Acer C710-2457 Chromebook review

Cheap Chromebook feels cheap 

 http://i.walmartimages.com/i/p/00/88/78/99/12/0088789912965_500X500.jpg

The good: The Acer C710-2457 is the least expensive Chromebook on the Google Play store, and comes with a set of base features competitive with Samsung’s $250 Chromebook.
The bad: Cheap-feeling Netbook-like construction, small touch pad, limited battery life and unimpressive display and speakers; plus, Chrome OS is inherently limiting for offline use and isn’t as versatile as a traditional PC. Meager 16GB of onboard SSD storage.
The bottom line: If you want one of the least expensive Web-browsing devices that feels like a laptop but is really a Chromebook, the Acer C7’s fine. But its limitations match its price.

See Video

It's become abundantly clear at this point that Chrome OS isn't going anywhere. Google's foray into browser-driven computing is more than an experiment: Chromebooks are still hanging on in the fringes of the laptop market, and even gaining in number. So let's accept their existence, even if you don't necessarily believe in them.
For example, the Chromebook Pixel is a fine-feeling Chromebook...that costs $1,299. But Google really needs great Chromebooks at $300.
If you look in a retail circular or browse online sales, that cheap sub-$200 laptop that looks like a Netbook is probably a Chromebook nowadays -- if you aren't already looking at a tablet. But have things really changed from a year ago?
(Credit: Sarah Tew/CNET)
The Acer C710-2457 shows that the real changes in most Chromebooks aren't likely to be about the hardware, but about the evolution of Chrome OS itself. As a product, the "new" C7 looks a lot like the old C7 we reviewed last year, which in turn felt like an old Netbook outfitted with Chrome.
Bargain-hunters might like the simplicity of the C7, but you're still not getting something in terms of hardware that's going to beat most laptops or even cheap tablets, unless you really value a keyboard-and-touch-pad experience over touchscreen tapping. I'd recommend a cheap tablet like the Nexus 7 or spending a little more for a real-deal sub-$500 laptop, over a bargain-basement Chromebook.

···

● **What to work on**: List every dollar amount the Chromebook review mentions, in order of appearance.

● **Dataset content**:
···

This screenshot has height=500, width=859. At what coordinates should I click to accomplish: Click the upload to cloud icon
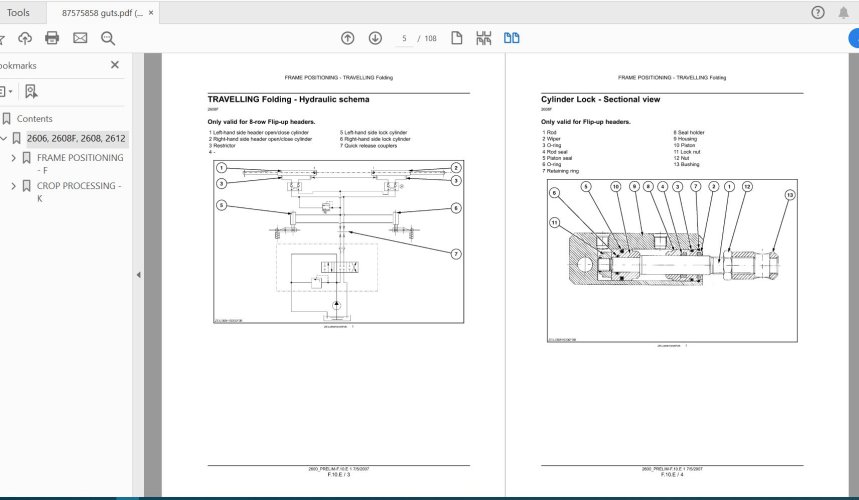[x=25, y=38]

···

● **Written answer**:
$250
$1,299
$300
sub-$200
sub-$500